Auf der Lichtung fühlten sich die Tyrer zweifellos noch sicher. Ich wollte sie aber überzeugen, daß das nicht mehr zutraf. Ich hätte mühelos in das Lager eindringen können, entschied mich jedoch dagegen. Ich wollte meine Gegner lediglich ihrer Wächter berauben. Am nächsten Morgen sollten sie erwachen und erkennen, daß sie völlig ungeschützt geschlafen hatten. Daraufhin würden sie bestimmt ihr Lager auflösen. Auf dem Marsch jedoch würden sie zu ihrem Entsetzen feststellen, daß sie meinen Angriffen nun noch viel schutzloser ausgesetzt waren. Denn auf dem Marsch auseinandergezogen, womöglich sogar ohne Schutzwachen und Kundschafter, waren sie eine leichte Beute für mich.

Sechs Panthermädchen bewachten das Lager. Ich wollte sie nacheinander ausfindig machen und erledigen. Dazu hatte ich zwei meiner Pagasklavinnen mitgebracht, die die Felle von Panthermädchen trugen.

Die verkleideten Pagasklavinnen würden sich einer der Wächterinnen nähern und natürlich angehalten werden.

»Wir waren auf Patrouille!« sollten sie sagen.
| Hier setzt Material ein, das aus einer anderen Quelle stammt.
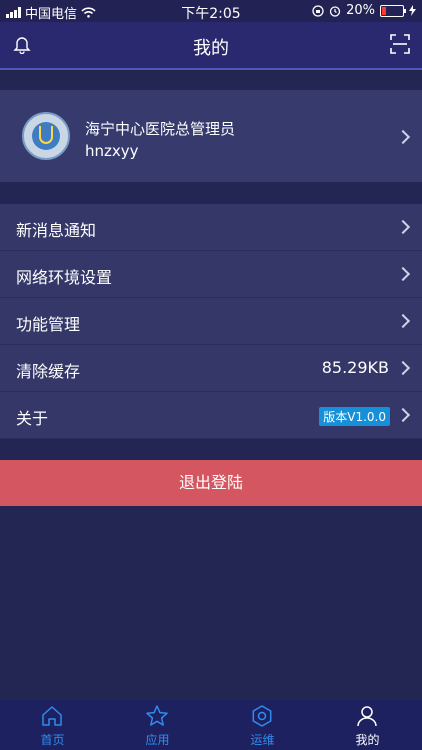 This screenshot has height=750, width=422. What do you see at coordinates (335, 11) in the screenshot?
I see `alarm-icon` at bounding box center [335, 11].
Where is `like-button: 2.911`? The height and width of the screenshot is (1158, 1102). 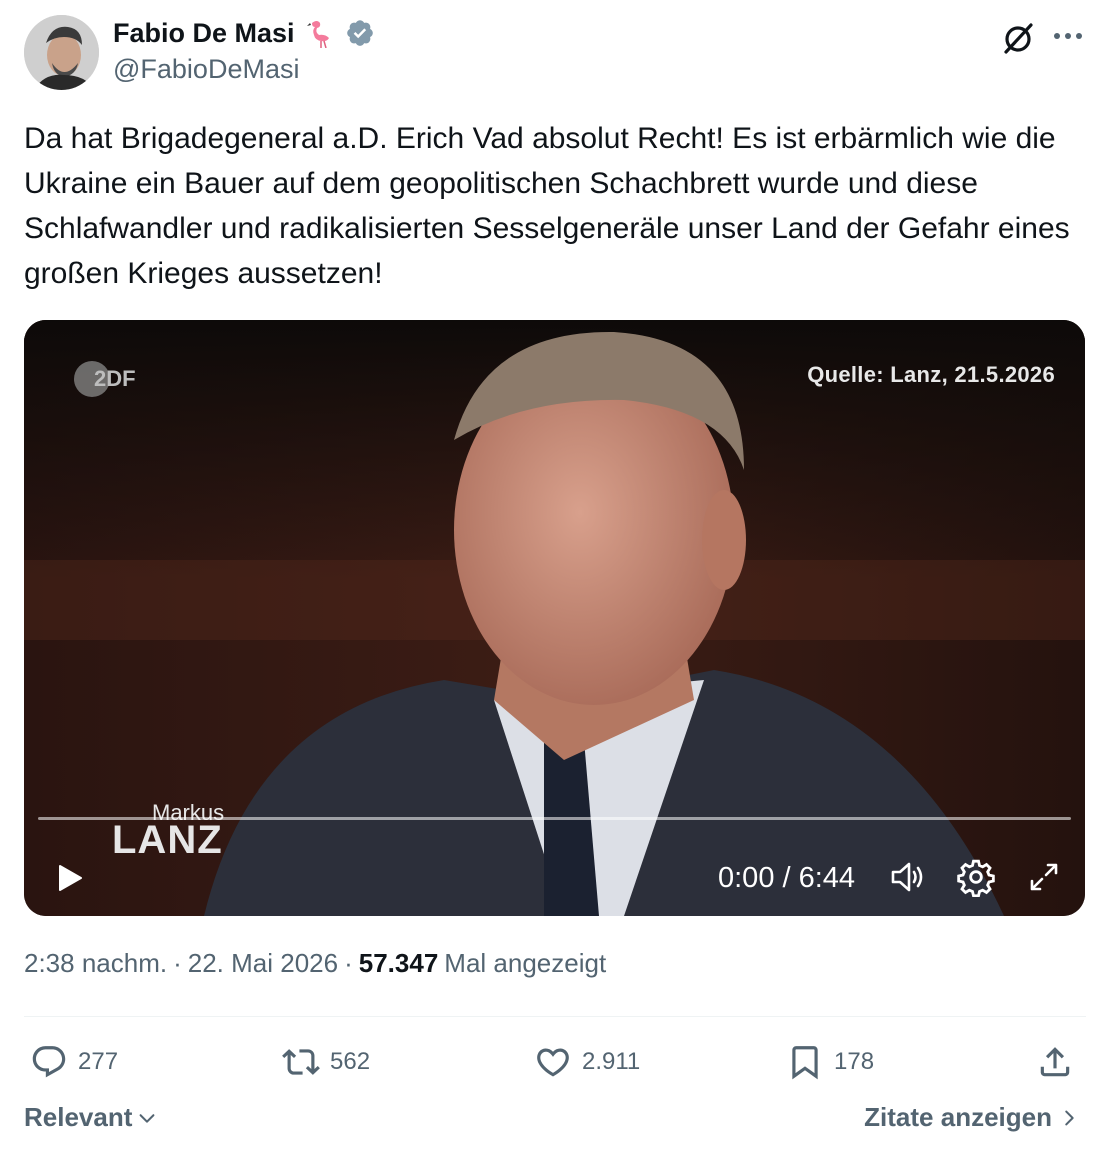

Im nächsten Augenblick wollte ich die Wächterin lautlos von hinten erledigen. Sie sollte zu Boden geworfen, geknebelt und gefesselt werden – dann kam die nächste Wächterin an die Reihe.

Wie sich herausstellte, waren nur zwei Panthermädchen sofort mißtrauisch. Die anderen vier reagierten mit Erleichterung auf die Feststellung, daß da Panthermädchen aus dem Wald auf sie zukamen; sie fielen meinen Helferinnen fast um den Hals und kamen gar nicht auf den Gedanken, daß sie vielleicht getäuscht wurden. Doch den beiden mißtrauischen Mädchen erging es nicht besser. Auch sie hatten ja keine Ahnung, daß ich mich hinter sie geschlichen hatte, und ehe sie etwas merkten, legte sich meine Hand auf ihren Mund, und sie wurden hilflos ins Unterholz gezerrt.

Als wir fertig waren, sammelten wir die Wächterinnen ein, lösten ihre Fußfesseln und banden sie am Hals zusammen. Dann trieben wir sie in unser Lager.

Wir hatten inzwischen einundzwanzig Gefangene.